Les condensations dans cette série  ne sont pas arbitraires ;  cette  simplification des traits  prépare le terrain vers une nouvelle étape dans la recherche d’un nouveau style, c’est  là que nous remarquons comment  Omran  abandonne le principe classique du recours aux règles imposées par l’anatomie du corps humain  vers la dissection de l’idée qui est derrière l’œuvre.

Dans ses dessins,  la disposition   des corps,  la relation entre eux et  l’enchevêtrement de leurs  membres créent une ambiance de parodie face à la brutalité de la réalité.  Aussi l’artiste analyse et recrée l’espace à travers l’interférence entre les surfaces plastiques qu’il produit. Ici la nature  du lieu se limite à être un moyen pour  donner aux personnages leurs identités.

Cette  même conception  du lieu est très claire dans ses sculptures. Les dispositions des « spectateurs » sculptés sont très diversifiées et c’est exactement la même situation d’un  public réel, dans le sens où le spectateur peut prendre une décision face à l’œuvre en changeant l’optique du regard et cela veut dire aussi qu’il devient partie prenante de ce public sculpté. Il peut le regarder de côté comme de derrière, ou bien se positionner hors du travail en le regardant  de face.

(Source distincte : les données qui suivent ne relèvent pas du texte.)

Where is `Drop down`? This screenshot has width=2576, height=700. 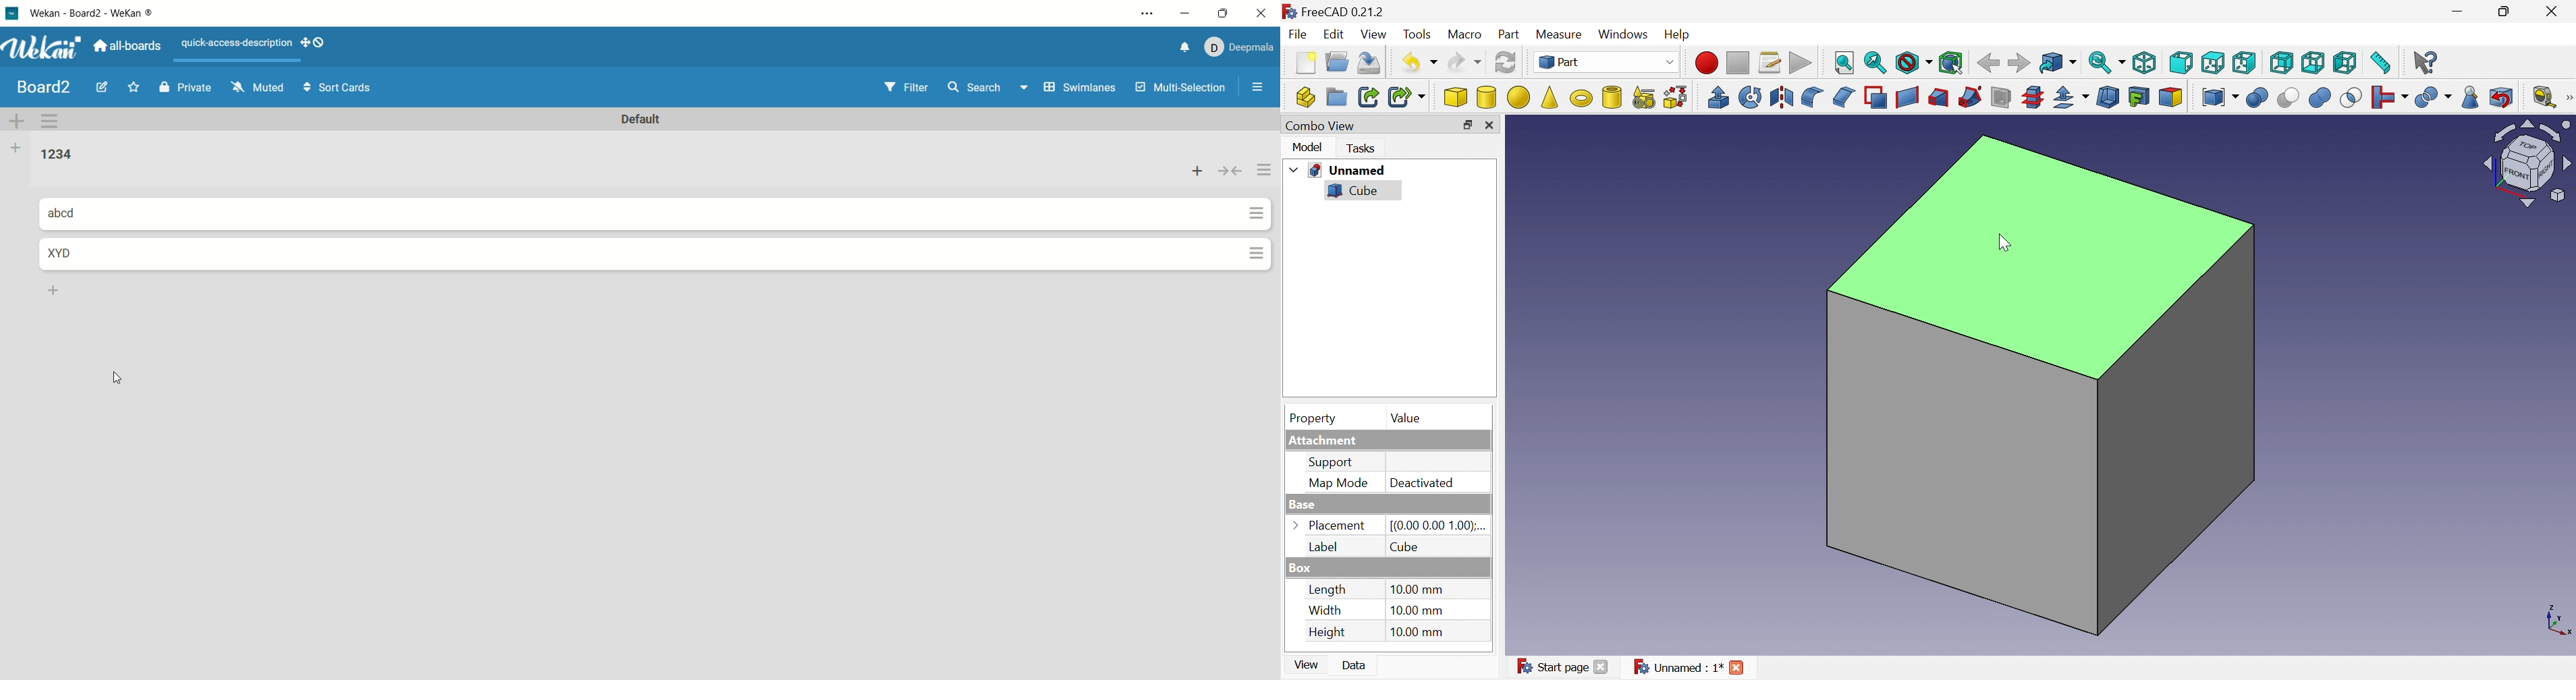 Drop down is located at coordinates (1294, 167).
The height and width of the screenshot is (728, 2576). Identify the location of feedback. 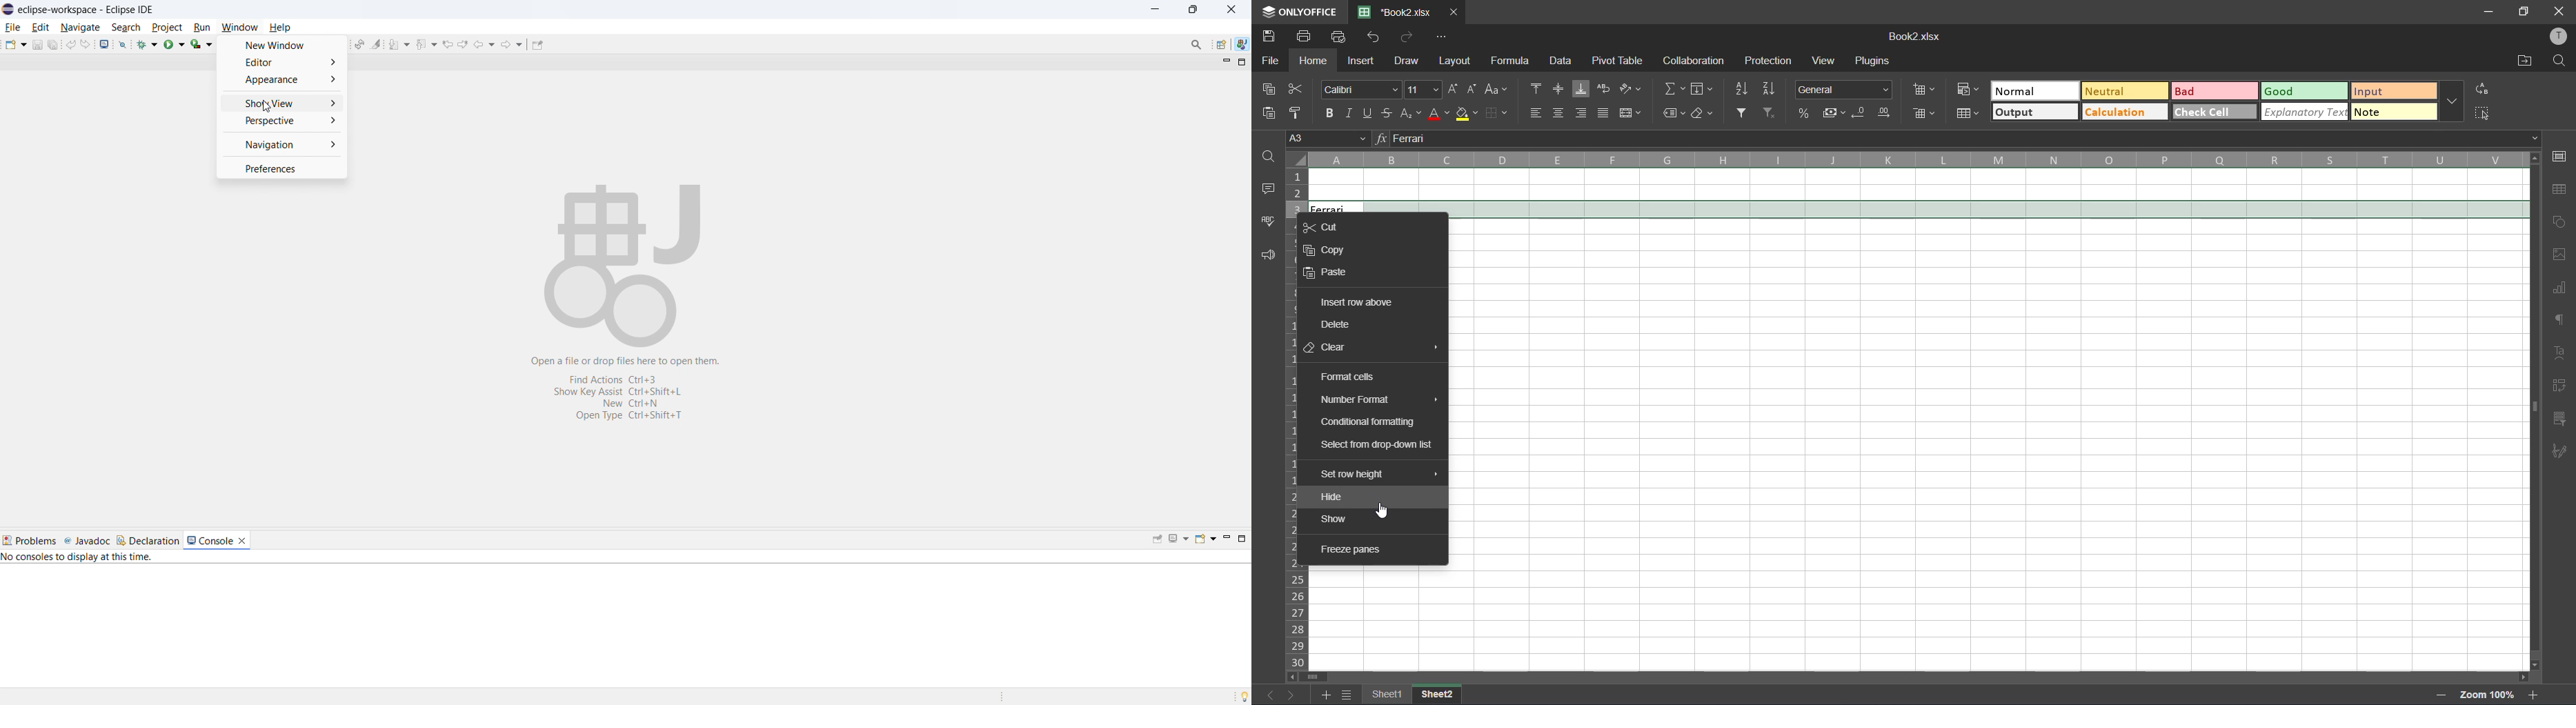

Là apparait un des plus importants  traits des personnages de la nouvelle collection de 0mran ; ce sont des spectateurs  silencieux, et l’absence des yeux ou leurs dissimulations,  renvoient directement à un public d’auditeurs, viendra après  la mollesse des corps pour  intensifier cette impression.

Omran est un des artistes les plus  influencés  par les violences que subit  son pays, en premier lieu  la révolution syrienne l’a incité à changer  ses sujets, puis  le corps y  a pris un sens tout à fait  différent par rapport au passé, il passe   du corps violenté au corps aliéné et le corps silencieux ou le corps offensif  ou même le corps du dictateur etc. les métaphores sont très claires dans ses dessins,  là  où la dislocation  et la déformation vont  le plus loin possible quand il s’agit du corps de celui qui porte l’arme.  Par contre quand il s’agit des  corps des martyres ils baignent dans une ambiance de légèreté et  d’immobilité.

Enfin c’est une expérience ramifiée de sorte qu’il parait difficile de la restreindre en un seul élément, il serait intéressant de rappeler à ce propos les micro-séquences de vidéo réalisées par Omran avec d’autres artistes,  où l’on voit une vision créative et moderne de la sculpture mobile, qui se transforme, puis  se métamorphose pour  disparaitre à la fin.  Les œuvres  très diversifiées de Mohammad Omran reflètent un affranchissement des moyens d’expression chez l’artiste et une forte interférence avec la réalité. Dans son exposition à la galerie Europia entre le 19 Janvier et le 17 Février l’artiste expose des sculptures de la série « Attente » ce sont  des formes et des situations diversifiées qui ressemblent  à notre réalité actuelle.